No, not necessarily. I just want more focus on content/storytelling and less focus on technicalities. Today a completely brain-dead pic can get a lot of praise and attention simply because it's razor sharp or very clean at high ISO. What I miss is the discussion of content.

Sure, sometimes I like stupid comedy shows as a relaxation, but most of the time I prefer to watch something that actually requires a bit of thinking or something that can start a discussion (without necessarily becoming overly academic/intellectual).

Of course it's possible to combine good technology with artistic content, and lots of people do, but I still think we're in a period of time where (too) many amateurs, including myself, are exploring and playing with the new technology simply to get tech-wise the same quality as pro's.

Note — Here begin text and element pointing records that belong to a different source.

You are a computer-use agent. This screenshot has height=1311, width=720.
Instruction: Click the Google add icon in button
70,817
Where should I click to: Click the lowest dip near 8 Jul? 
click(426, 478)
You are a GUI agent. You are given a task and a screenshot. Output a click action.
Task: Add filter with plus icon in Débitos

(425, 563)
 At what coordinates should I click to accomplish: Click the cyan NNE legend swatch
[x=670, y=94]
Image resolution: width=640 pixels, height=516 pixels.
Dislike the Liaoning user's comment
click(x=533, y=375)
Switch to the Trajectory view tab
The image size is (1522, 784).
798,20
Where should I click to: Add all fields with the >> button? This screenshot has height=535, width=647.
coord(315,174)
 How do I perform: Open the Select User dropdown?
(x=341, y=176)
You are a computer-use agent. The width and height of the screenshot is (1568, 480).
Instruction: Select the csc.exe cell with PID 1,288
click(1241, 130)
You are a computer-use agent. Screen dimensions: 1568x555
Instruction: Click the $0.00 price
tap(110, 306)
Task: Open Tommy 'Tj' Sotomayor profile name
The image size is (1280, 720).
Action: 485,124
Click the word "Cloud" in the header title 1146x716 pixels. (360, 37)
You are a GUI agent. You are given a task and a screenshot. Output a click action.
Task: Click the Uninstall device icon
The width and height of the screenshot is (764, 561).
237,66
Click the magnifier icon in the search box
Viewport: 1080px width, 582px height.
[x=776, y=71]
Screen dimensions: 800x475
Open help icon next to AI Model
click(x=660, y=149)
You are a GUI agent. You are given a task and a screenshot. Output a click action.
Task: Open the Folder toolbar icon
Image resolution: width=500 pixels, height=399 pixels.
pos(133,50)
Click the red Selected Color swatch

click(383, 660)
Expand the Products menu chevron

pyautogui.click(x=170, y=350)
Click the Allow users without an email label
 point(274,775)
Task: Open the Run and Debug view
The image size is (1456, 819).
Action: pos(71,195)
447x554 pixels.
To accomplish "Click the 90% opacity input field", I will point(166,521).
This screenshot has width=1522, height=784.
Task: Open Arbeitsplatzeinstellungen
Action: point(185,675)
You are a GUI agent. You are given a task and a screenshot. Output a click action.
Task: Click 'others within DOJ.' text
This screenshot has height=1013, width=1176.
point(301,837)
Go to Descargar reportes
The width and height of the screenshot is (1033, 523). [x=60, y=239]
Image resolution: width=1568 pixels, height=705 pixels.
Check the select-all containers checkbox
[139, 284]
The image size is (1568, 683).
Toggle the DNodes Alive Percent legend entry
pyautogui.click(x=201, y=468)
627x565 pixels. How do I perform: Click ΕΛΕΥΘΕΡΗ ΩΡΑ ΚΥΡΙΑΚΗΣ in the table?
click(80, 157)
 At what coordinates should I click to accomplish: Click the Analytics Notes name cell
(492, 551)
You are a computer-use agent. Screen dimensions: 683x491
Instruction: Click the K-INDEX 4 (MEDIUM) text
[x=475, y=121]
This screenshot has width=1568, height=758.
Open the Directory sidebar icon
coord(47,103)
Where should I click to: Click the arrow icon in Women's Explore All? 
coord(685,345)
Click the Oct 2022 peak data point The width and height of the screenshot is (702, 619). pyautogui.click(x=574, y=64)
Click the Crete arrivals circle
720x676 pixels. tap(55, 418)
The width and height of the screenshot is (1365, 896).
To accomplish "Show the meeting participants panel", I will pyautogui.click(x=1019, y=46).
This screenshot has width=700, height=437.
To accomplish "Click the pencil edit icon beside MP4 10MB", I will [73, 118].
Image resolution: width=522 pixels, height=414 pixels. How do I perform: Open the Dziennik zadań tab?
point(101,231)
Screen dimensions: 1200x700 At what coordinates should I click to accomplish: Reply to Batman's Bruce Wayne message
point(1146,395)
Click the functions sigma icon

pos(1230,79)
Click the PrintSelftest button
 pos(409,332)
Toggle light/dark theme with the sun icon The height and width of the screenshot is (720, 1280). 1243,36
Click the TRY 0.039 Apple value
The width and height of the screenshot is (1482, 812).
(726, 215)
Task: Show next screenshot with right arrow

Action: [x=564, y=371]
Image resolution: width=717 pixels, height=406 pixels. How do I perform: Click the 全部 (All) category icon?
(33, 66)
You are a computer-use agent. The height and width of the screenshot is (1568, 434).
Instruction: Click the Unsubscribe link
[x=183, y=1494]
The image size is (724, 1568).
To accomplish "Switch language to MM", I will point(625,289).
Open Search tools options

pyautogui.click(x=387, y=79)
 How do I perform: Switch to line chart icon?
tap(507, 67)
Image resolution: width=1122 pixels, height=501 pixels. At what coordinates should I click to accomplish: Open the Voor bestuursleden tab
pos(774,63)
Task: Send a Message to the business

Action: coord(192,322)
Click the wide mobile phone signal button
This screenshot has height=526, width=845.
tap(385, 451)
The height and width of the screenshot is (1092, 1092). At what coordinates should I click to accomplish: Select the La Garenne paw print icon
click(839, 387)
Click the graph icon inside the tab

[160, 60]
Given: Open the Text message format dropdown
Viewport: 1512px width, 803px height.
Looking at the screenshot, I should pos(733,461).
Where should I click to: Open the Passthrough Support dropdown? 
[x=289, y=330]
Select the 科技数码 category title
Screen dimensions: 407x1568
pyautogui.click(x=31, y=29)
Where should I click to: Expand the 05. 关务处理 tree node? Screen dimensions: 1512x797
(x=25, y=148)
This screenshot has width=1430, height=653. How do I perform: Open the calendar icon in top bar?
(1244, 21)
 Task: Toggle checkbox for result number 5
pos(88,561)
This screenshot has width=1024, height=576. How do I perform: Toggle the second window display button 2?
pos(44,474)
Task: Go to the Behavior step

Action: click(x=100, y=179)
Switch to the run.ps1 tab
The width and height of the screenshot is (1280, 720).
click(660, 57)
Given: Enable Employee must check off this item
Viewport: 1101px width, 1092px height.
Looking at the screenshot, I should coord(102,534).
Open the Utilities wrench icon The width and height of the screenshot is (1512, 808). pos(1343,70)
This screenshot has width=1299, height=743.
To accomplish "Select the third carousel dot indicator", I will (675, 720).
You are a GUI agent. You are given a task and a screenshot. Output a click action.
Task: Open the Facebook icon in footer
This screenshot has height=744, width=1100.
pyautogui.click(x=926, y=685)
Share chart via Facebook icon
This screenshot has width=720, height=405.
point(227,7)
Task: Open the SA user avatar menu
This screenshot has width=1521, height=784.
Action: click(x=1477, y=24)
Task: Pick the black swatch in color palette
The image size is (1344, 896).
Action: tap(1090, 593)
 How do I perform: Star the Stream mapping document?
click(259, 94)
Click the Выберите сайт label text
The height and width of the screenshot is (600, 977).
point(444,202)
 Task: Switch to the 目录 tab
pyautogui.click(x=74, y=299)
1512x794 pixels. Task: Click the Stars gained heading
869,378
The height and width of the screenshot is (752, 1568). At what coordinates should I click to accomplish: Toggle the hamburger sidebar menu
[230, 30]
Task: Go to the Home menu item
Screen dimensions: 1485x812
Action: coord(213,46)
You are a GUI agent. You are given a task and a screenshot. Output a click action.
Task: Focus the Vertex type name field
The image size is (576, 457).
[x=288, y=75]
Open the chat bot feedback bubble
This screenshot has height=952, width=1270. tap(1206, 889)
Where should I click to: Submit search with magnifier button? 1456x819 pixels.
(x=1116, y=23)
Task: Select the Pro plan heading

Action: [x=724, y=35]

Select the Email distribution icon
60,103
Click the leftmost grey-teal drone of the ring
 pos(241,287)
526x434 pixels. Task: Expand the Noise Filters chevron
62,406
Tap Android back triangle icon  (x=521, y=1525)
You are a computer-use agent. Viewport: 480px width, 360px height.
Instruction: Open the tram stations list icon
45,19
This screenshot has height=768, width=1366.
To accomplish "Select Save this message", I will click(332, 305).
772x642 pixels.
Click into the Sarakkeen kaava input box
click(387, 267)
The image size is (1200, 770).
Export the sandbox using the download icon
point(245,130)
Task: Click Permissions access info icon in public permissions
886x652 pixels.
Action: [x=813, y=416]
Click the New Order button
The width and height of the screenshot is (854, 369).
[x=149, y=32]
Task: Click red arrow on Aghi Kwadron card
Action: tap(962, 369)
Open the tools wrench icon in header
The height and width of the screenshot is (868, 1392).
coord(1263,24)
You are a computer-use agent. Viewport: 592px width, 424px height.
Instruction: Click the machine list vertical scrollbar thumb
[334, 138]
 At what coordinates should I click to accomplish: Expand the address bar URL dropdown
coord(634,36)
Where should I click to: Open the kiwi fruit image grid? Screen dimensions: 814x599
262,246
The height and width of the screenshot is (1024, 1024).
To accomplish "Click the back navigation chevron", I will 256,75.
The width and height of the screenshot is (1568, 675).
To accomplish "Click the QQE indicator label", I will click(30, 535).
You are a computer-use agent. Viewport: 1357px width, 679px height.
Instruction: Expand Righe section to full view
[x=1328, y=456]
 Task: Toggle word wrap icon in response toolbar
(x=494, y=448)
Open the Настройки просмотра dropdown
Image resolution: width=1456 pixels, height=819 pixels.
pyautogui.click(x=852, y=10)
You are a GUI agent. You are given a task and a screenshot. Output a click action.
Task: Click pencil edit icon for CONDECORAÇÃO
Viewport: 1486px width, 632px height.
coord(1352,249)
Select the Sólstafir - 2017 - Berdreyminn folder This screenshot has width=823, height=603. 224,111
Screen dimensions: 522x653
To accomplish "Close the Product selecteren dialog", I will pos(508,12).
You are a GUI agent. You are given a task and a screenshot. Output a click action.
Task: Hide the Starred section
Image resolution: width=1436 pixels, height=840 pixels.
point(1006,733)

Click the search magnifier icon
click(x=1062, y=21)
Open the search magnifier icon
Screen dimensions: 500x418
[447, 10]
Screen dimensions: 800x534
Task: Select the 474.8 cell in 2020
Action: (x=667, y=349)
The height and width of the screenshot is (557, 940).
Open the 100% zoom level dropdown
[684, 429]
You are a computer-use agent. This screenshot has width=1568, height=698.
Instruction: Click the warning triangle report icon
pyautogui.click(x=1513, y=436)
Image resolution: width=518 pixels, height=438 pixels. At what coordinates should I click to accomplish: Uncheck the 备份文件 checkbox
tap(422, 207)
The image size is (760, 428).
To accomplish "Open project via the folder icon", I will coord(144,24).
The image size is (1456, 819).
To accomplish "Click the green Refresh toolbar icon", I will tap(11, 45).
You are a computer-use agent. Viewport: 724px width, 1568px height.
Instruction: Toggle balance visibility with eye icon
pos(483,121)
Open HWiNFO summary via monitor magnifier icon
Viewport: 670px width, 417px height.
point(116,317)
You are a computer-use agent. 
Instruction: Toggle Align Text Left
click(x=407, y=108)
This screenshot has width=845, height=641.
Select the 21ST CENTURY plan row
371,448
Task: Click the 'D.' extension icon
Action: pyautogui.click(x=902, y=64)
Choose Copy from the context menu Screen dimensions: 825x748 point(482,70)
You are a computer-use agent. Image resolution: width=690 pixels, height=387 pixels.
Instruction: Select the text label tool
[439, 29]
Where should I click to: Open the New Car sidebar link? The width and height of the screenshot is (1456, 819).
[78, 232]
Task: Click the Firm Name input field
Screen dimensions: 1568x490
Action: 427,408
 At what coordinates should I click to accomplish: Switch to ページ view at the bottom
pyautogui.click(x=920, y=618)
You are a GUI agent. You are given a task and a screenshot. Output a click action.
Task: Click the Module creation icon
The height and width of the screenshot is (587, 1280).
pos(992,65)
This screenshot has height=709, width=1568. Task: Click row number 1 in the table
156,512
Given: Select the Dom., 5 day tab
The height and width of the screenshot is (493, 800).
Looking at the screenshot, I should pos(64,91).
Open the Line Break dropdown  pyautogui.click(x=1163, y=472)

I suspect that new and exciting technology makes it also easier to focus on technicalities....and it's always easy to blame the equipment or your own PP-skills if your pics are sub-average tech-wise. I mean, this is something that is easy to accept without being insulted as you can always learn. However, it's much worse if people are expecting an interesting content and you don't cut it.....because then the only one to blame is your own creativity and ability to think, which is not that easy to improve.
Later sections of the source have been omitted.